== RAW DATA ==
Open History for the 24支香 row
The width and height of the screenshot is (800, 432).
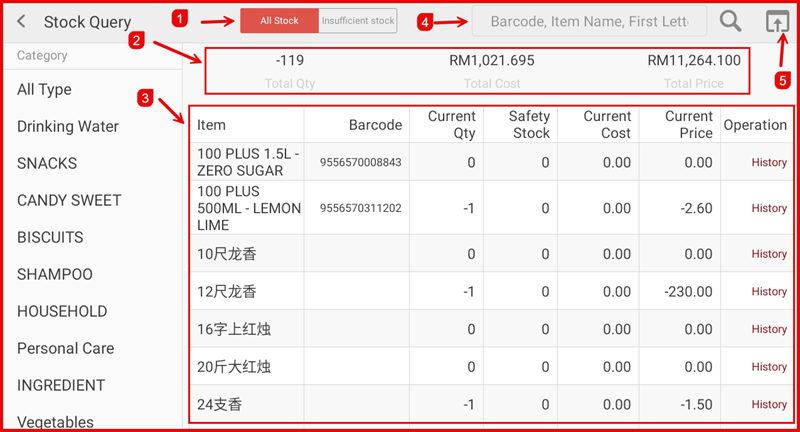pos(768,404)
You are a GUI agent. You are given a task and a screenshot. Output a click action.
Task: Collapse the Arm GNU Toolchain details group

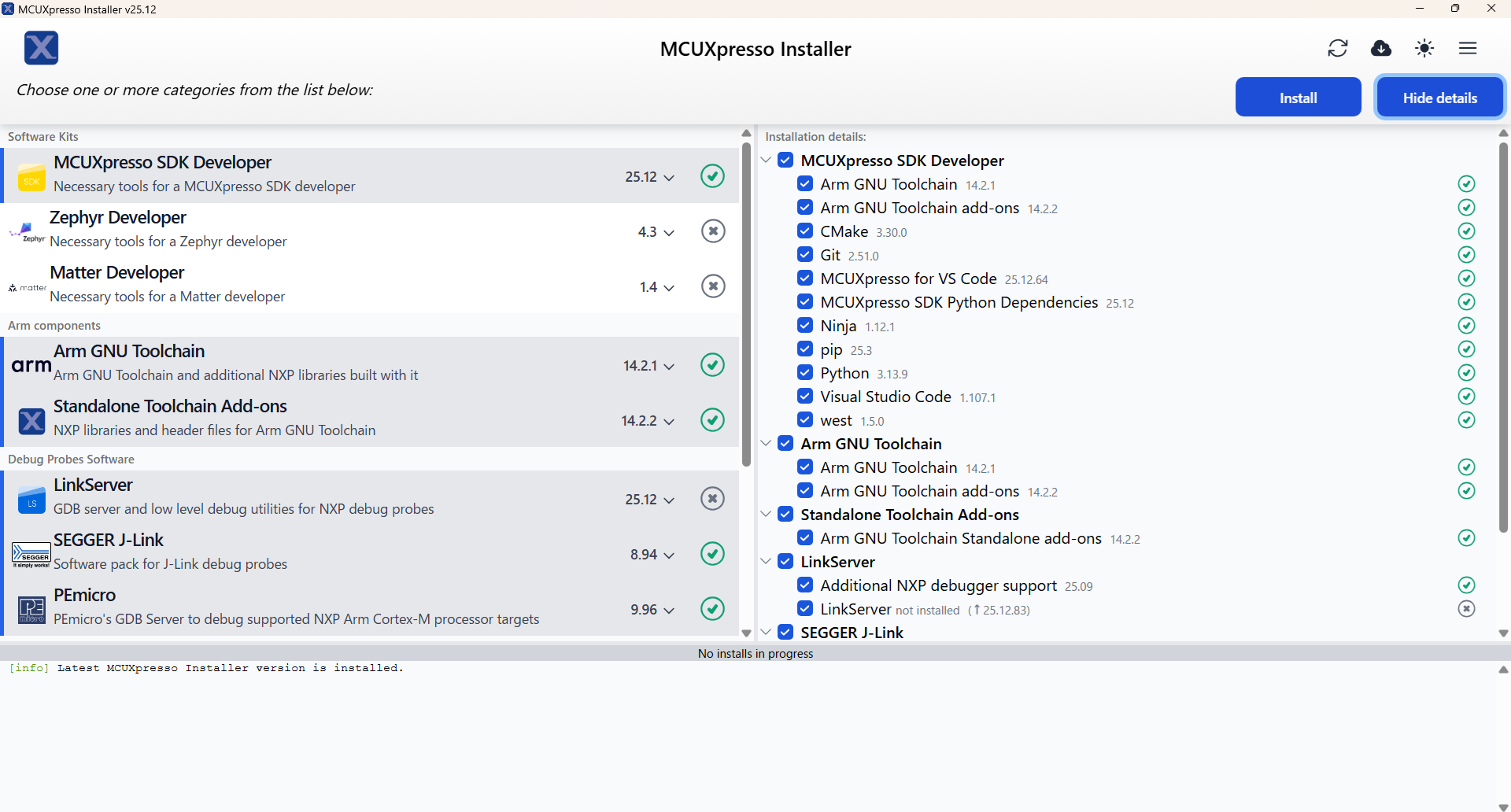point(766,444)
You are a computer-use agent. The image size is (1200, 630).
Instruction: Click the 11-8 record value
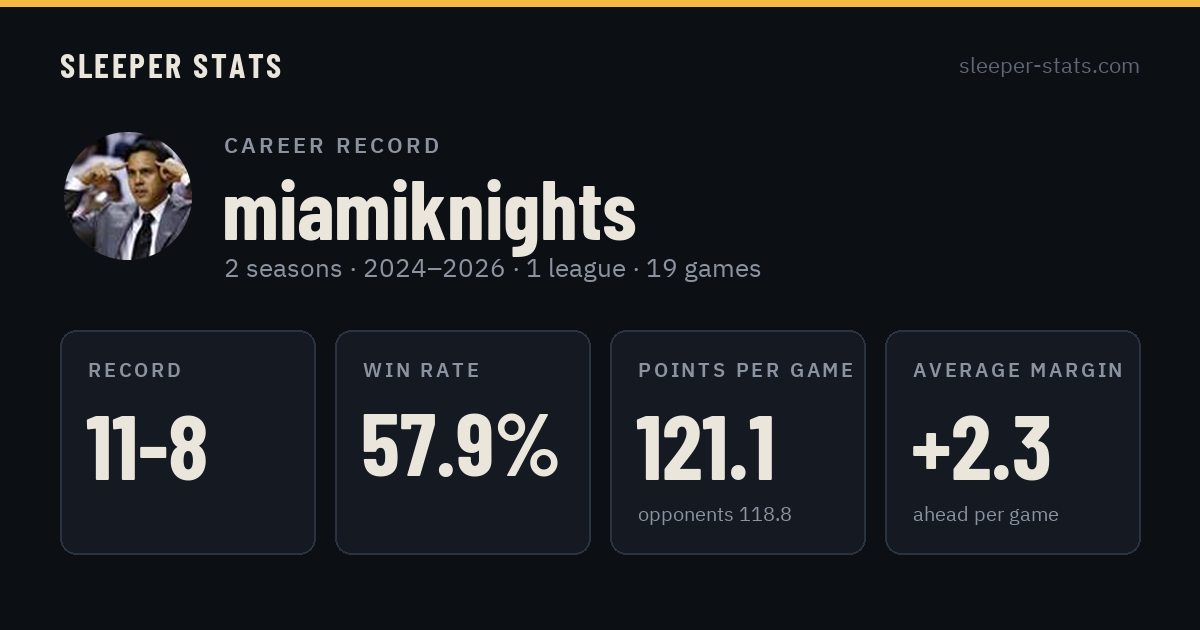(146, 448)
===
PROBLEM DETAILS | Copy every record above exactly, leaving out the pictures.

YOUR SOLUTION |
Open History for the 24支香 row
The width and height of the screenshot is (800, 432).
pos(768,404)
You are a GUI agent. You are given a task and a screenshot. Output a click action.
Task: Collapse the Arm GNU Toolchain details group

point(766,444)
You are a computer-use agent. The image size is (1200, 630).
Instruction: Click the 11-8 record value
(146, 448)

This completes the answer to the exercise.